*What to produce*.
Compute how many lines in the data below hold the word "agent", then report that number with nothing else.

[Stored data entries]
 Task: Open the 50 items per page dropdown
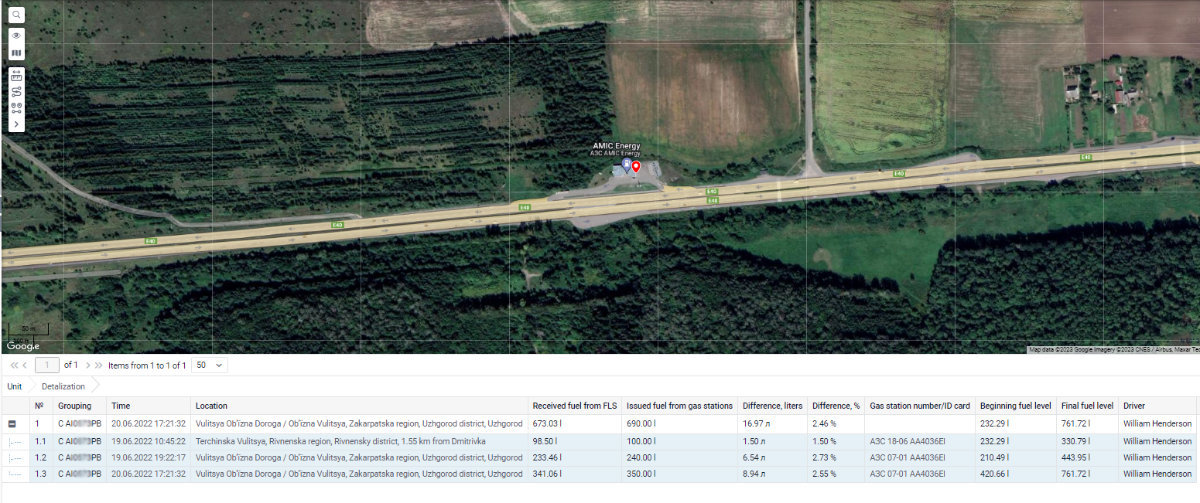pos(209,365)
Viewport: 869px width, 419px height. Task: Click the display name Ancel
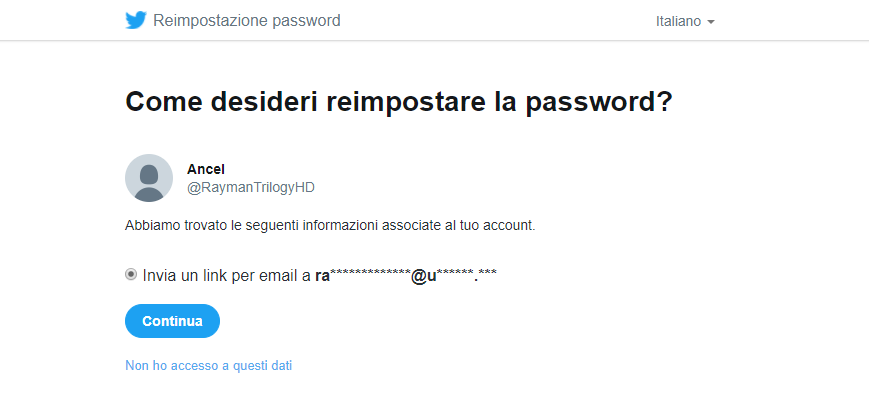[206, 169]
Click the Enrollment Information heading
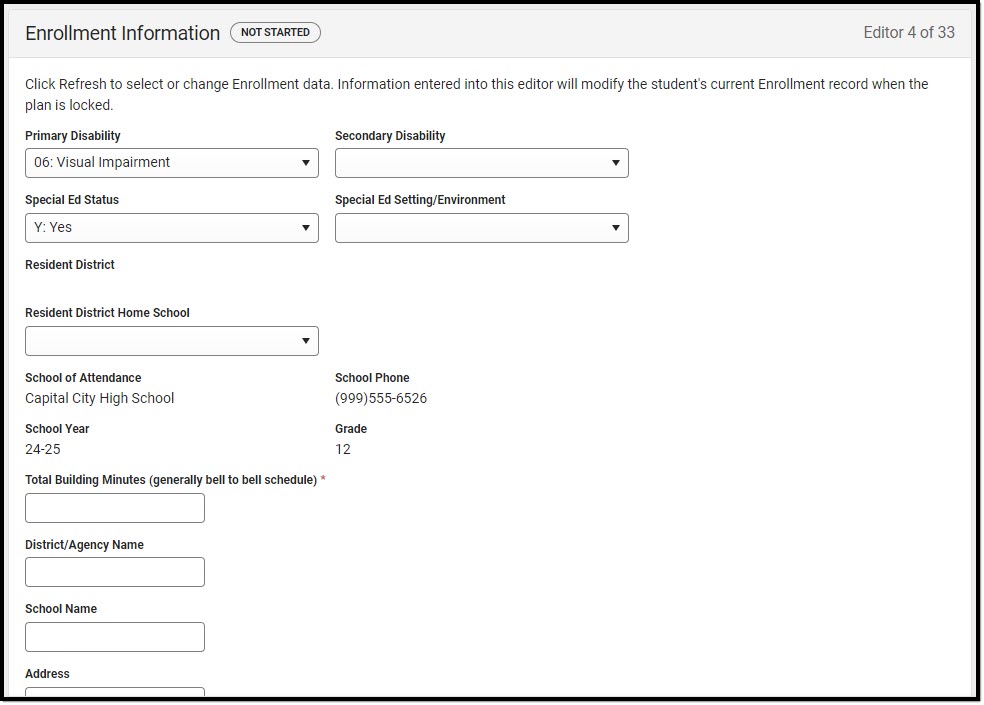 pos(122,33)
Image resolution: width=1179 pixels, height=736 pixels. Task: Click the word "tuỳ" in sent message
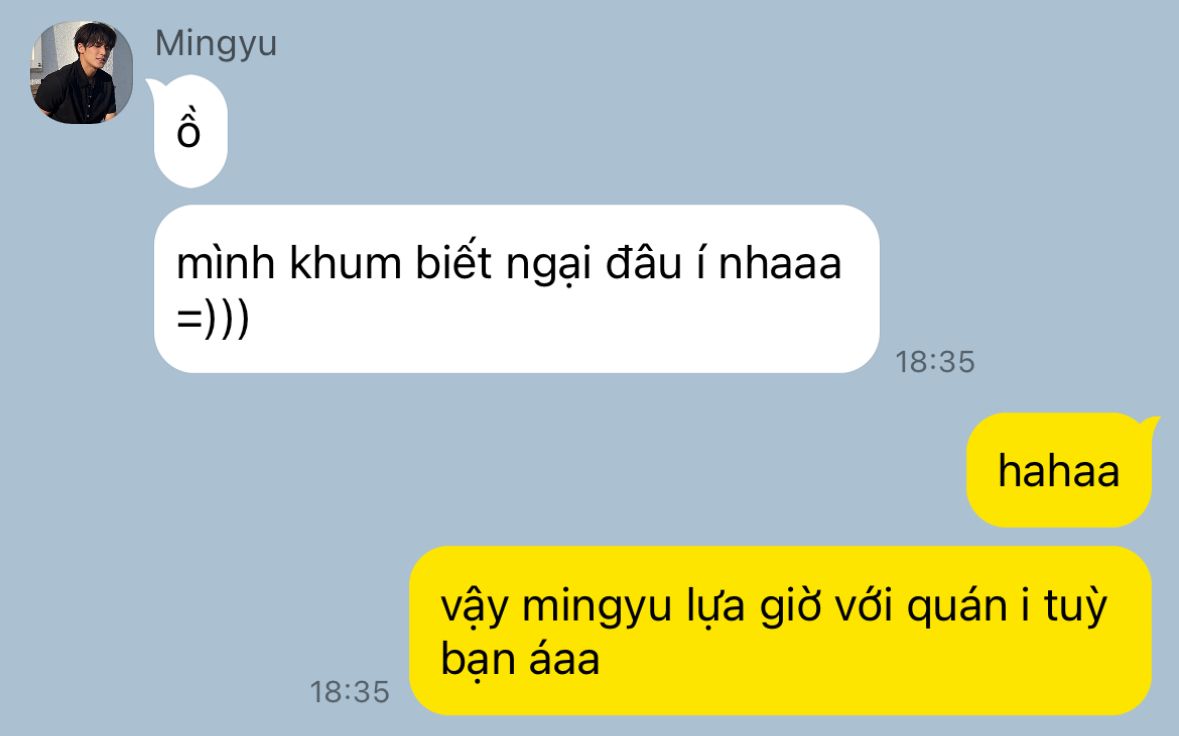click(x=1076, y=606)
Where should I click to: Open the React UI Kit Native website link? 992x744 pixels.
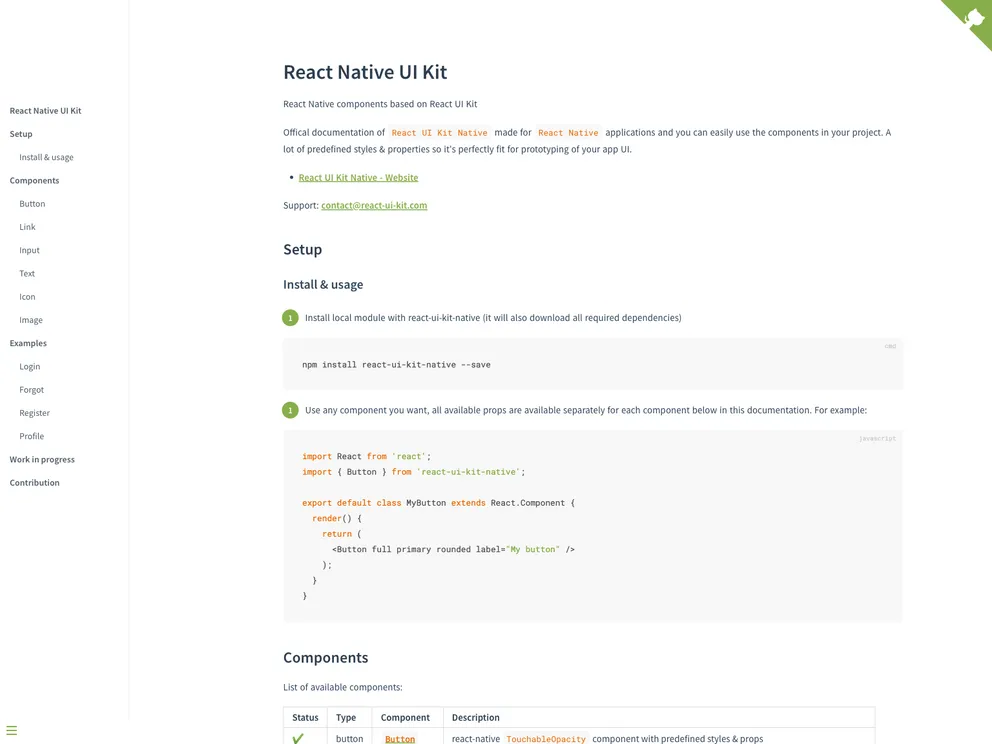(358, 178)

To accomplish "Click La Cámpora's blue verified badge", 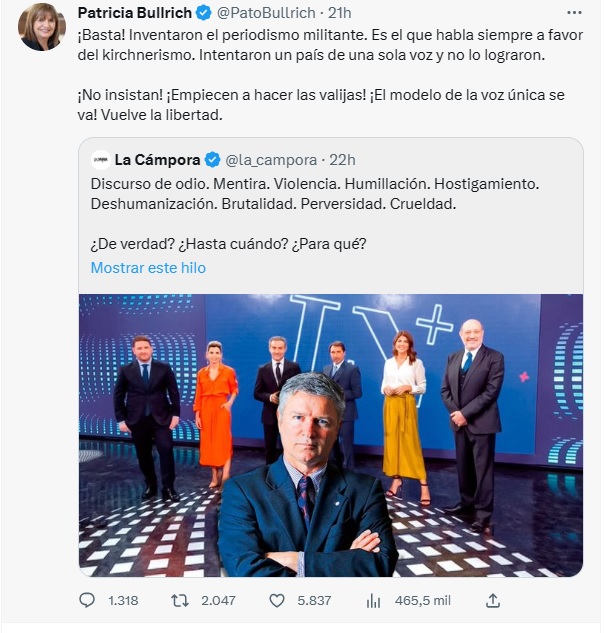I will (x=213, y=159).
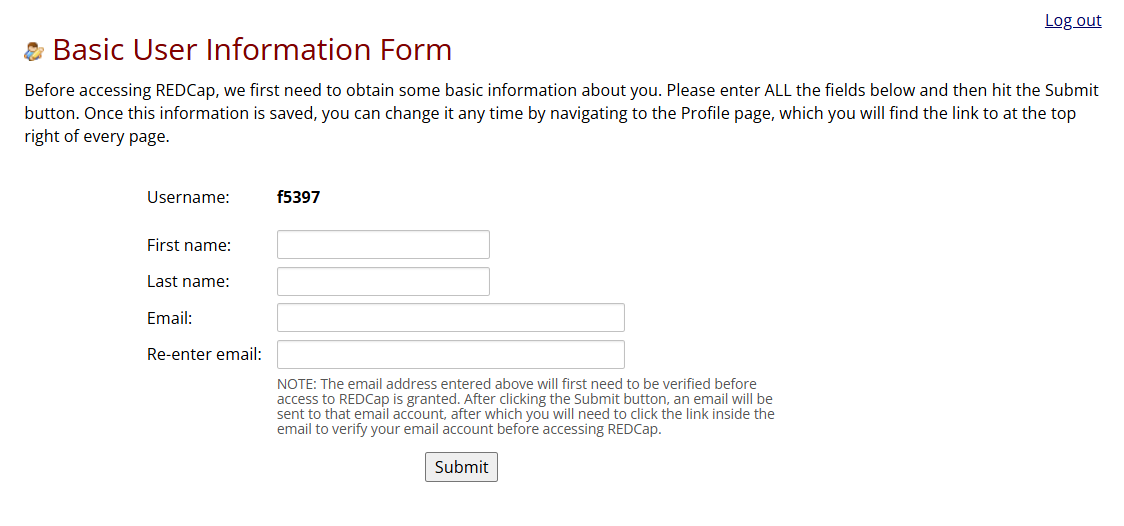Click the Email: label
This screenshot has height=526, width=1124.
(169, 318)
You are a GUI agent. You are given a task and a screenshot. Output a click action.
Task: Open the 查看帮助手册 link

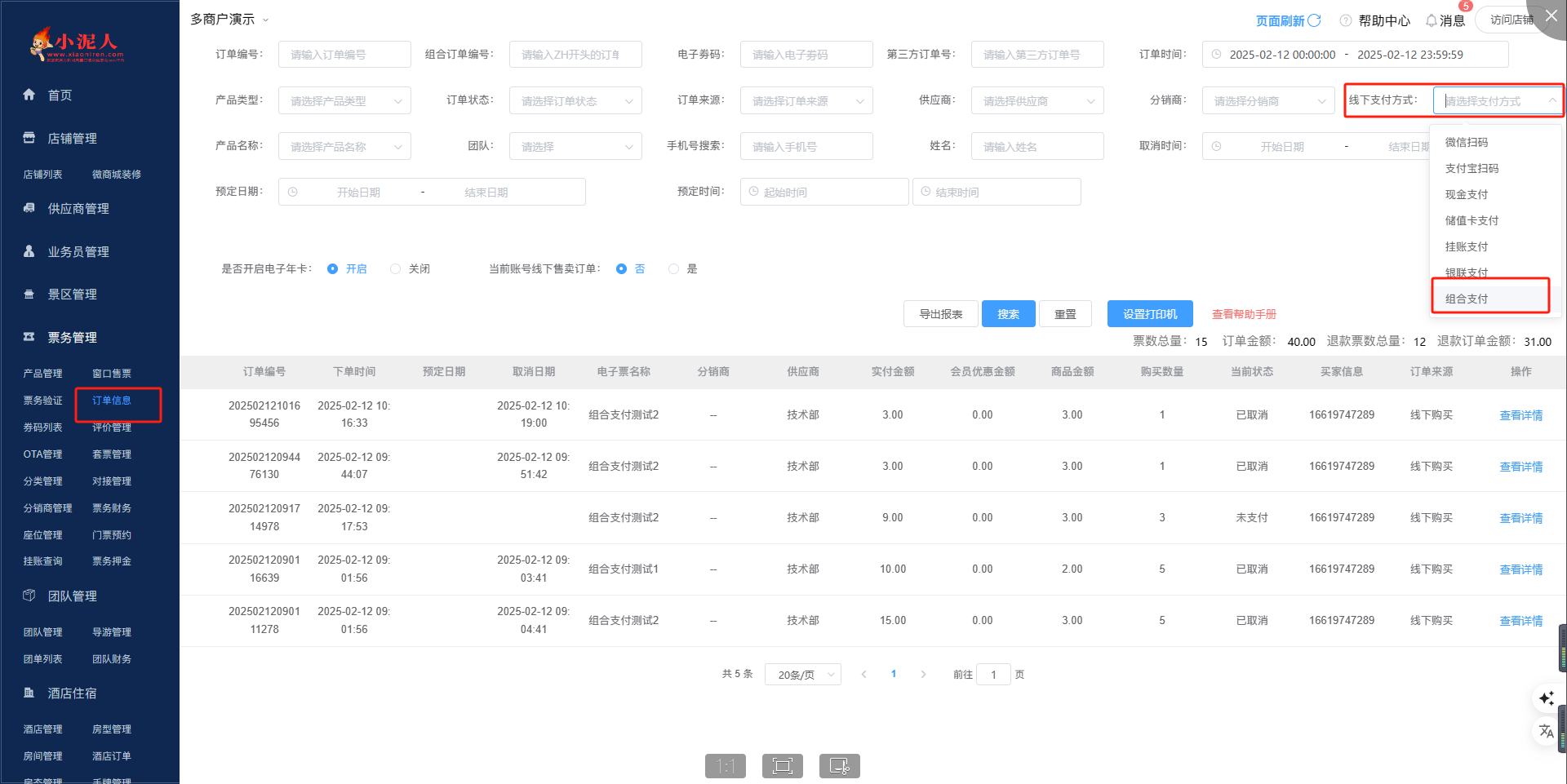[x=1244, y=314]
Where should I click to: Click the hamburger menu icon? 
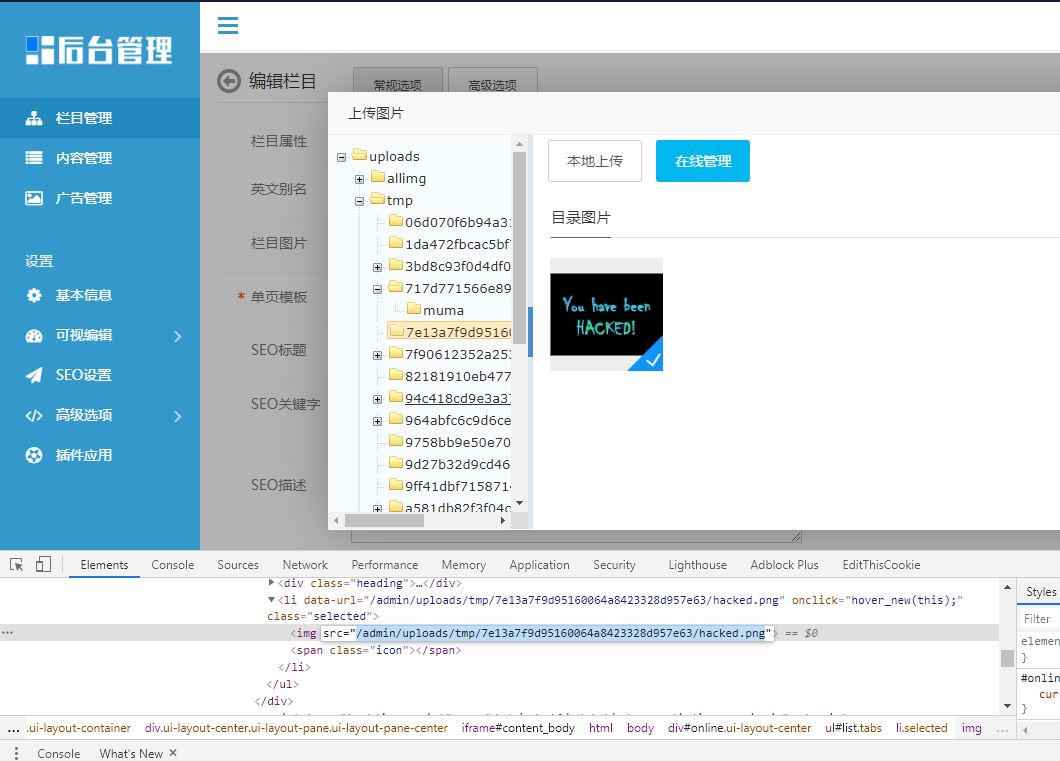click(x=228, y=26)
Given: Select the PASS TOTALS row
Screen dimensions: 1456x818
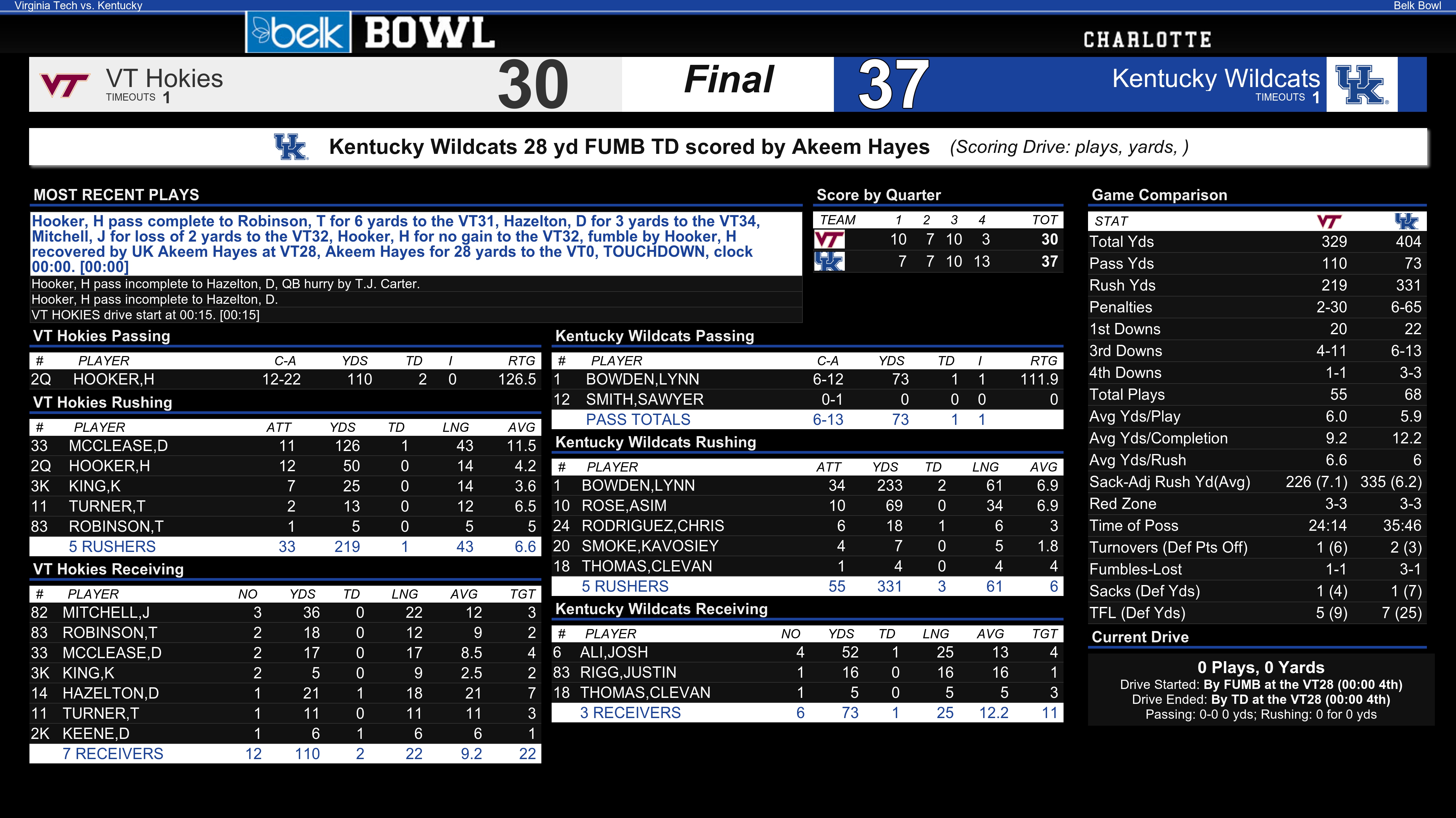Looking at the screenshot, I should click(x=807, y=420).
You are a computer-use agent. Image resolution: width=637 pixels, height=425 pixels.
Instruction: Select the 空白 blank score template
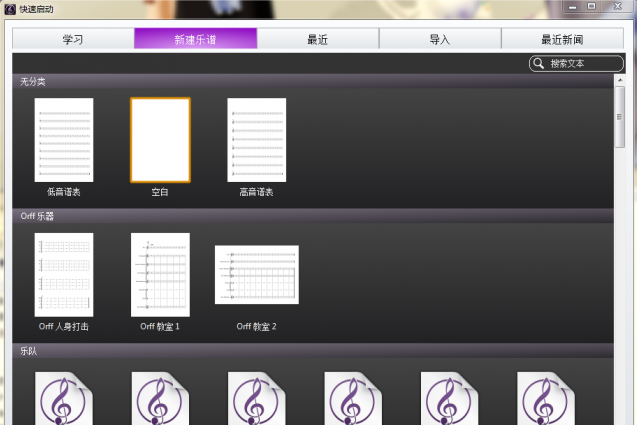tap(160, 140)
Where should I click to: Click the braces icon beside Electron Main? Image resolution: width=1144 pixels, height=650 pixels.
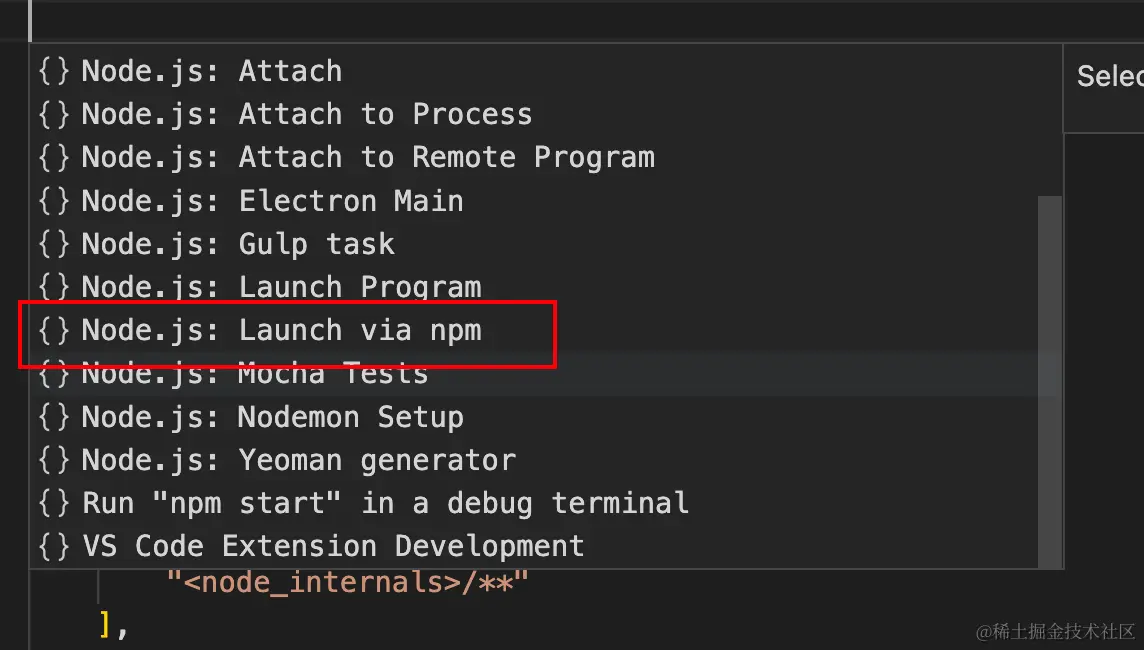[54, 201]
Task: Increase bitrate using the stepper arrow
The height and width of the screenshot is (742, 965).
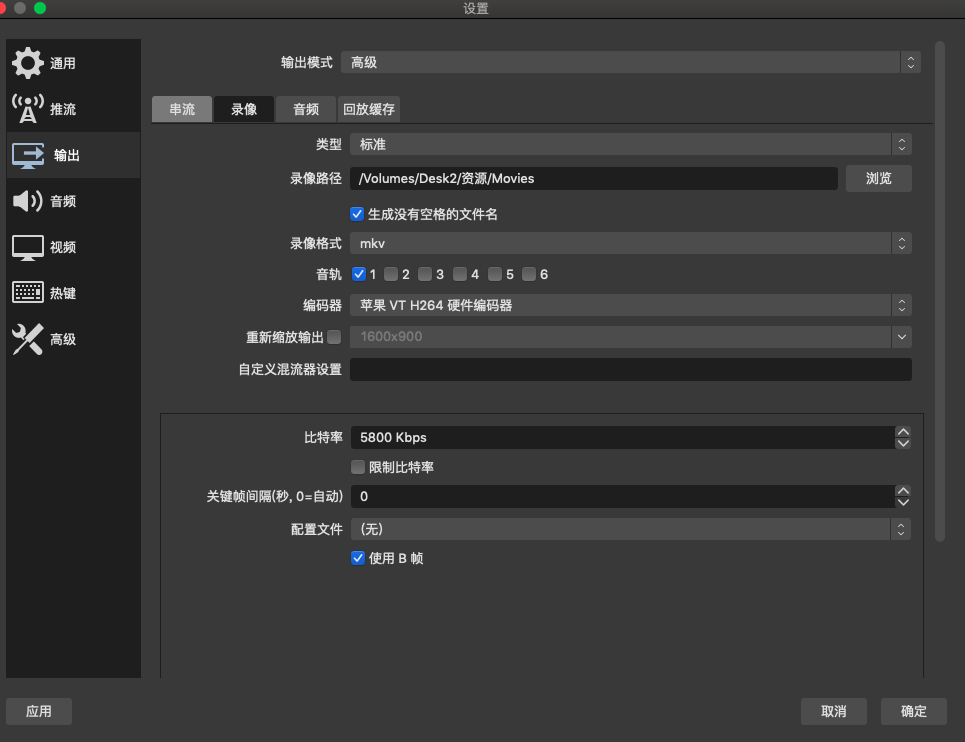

*Answer section*.
2